What this new study reveals, although the authors don’t acknowledge it, is that SSRI use may be a serious undiagnosed cause of the fertility apocalypse facing the world today. Within the space of a few decades, natural reproduction may cease to be possible if current trends in male fertility continue.

There’s already little evidence that SSRIs actually work. If we needed another reason to abandon our massive reliance on them and find other ways to deal with depression, this is it.

All of the research that took place for the new study took place on mice. Activin A and its role in the development of the fetal testes are identical in humans and mice. The researchers modified female mice to remove a natural activin A inhibitor called inhibin, in order to increase the growth factor beyond normal levels in the bodies of the female mice, and then examined the testes of their male offspring. They discovered that increased exposure to activin A during gestation seriously affected the growth of the Leydig cells, which produce testosterone, and the growth of the germline cells, which become sperm later in life.

That means male mice born to mothers with higher levels of activin A will have lower levels of testosterone throughout their lives and produce fewer sperm in their testes as adults. The results are likely to be the same in humans.

The researchers note that these results “mimic phthalate exposure.” Phthalates are a common class of endocrine-disrupting chemical found in plastics, personal-care products and other commercial items that we’re all exposed to regularly in our day-to-day lives. A great many of these chemicals interact with the body’s hormone receptors, which are found in virtually every cell in the body, in a manner that is closely similar to the natural hormone estrogen. In doing so, they upset the natural hormone balance—men have more testosterone and less estrogen, and vice versa for women—which is crucial to sexual differentiation and development, as well as health more generally.

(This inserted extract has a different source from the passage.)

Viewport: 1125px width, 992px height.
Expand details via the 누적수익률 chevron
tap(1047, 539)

Low testosterone, birth defects, reduced fertility and infertility, gender dysphoria, cancers, obesity and diabetes have all been linked to exposure to endocrine-disrupting chemicals at every stage of life, from gestation, through childhood and into the teenage years and adulthood. There’s no stage of life at which these chemicals can’t have a negative effect on our bodies, but exposure to them at particular moments, especially during early development, has effects that cannot be reversed.

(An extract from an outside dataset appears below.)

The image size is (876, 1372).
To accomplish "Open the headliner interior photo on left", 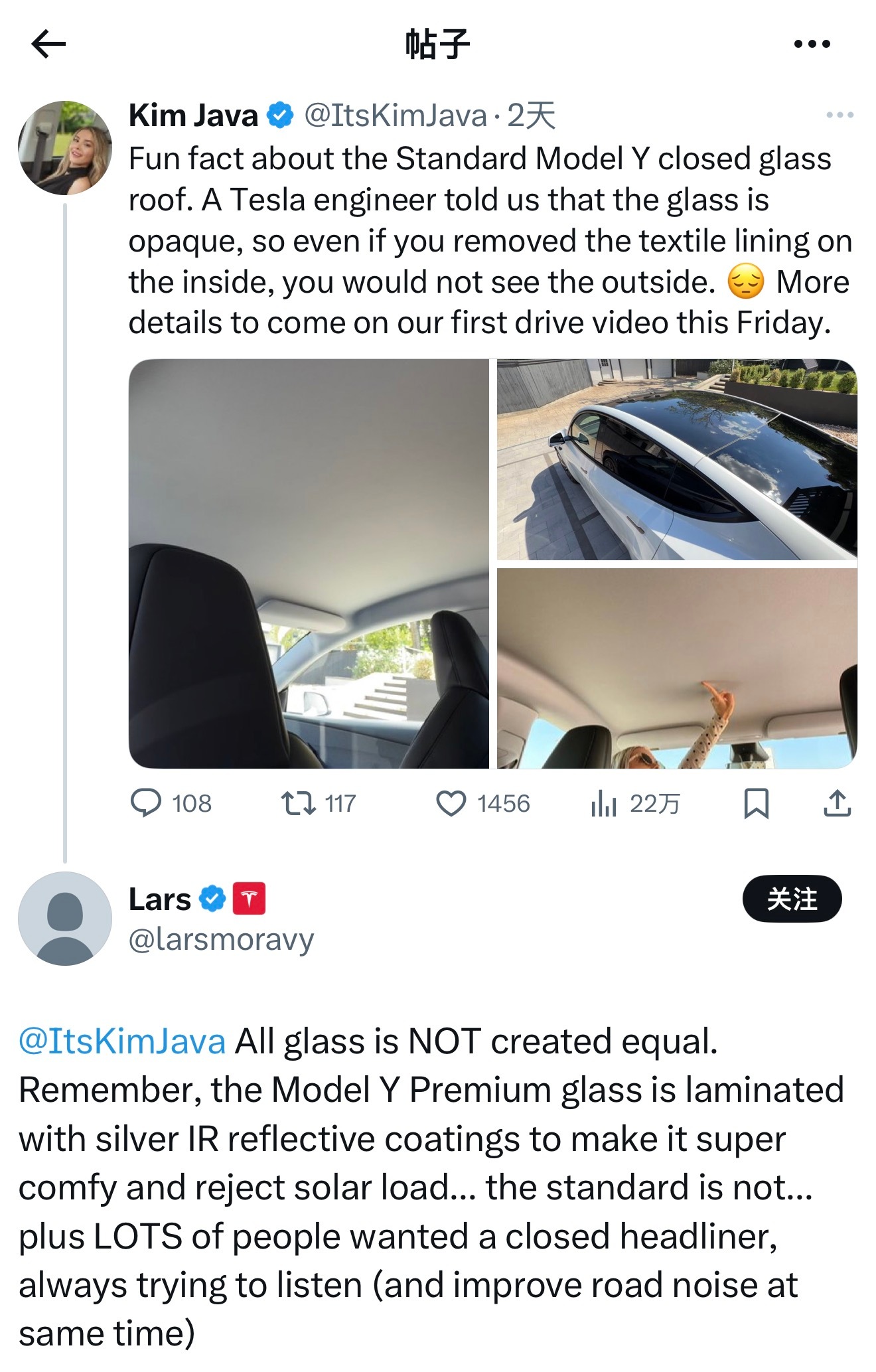I will coord(309,564).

You only get one chance to develop properly in the womb, to go through mini-puberty—a burst of hormones during infancy—or through big puberty in your teens. There are no second chances. No refunds.

Professor Shanna Swan, a world-leading expert in reproductive health, believes that widespread exposure to endocrine-disrupting chemicals is one of the principal causes of the current global decline in fertility, which is taking on an existential character for humans as a species. In particular, sperm counts have declined to such an extent that within just a few decades it may be impossible for humans to reproduce by natural means. Simply by extrapolating trends in sperm counts, Professor Swan predicts that by 2045, the median man will have a sperm count of zero. That means one half of all men will produce no sperm at all, and the other half will produce so few it doesn’t matter—they won’t get a woman pregnant in a lifetime of Sundays.

And this is before we even factor in the effects of these chemicals on women’s fertility, which are no less drastic than their effects on men’s. A recent study out of Singapore, for example, showed that exposure to a class of chemicals known as per- and polyfluoroalkyl substances, or PFAS, which are used in everything from fire retardants and greaseproof paper to non-stick saucepan coatings, can reduce a woman’s chances of bringing a live baby to full term by as much as 40%. That’s insane—there’s no other word for it.

Of course, it’s not just exposure to toxic chemicals that’s causing these terrible declines in fertility for both sexes. Poor diets and sedentary lifestyles, which lead to obesity and metabolic diseases like diabetes, are also clearly to blame. Being overweight and unfit is a disaster for health across the board.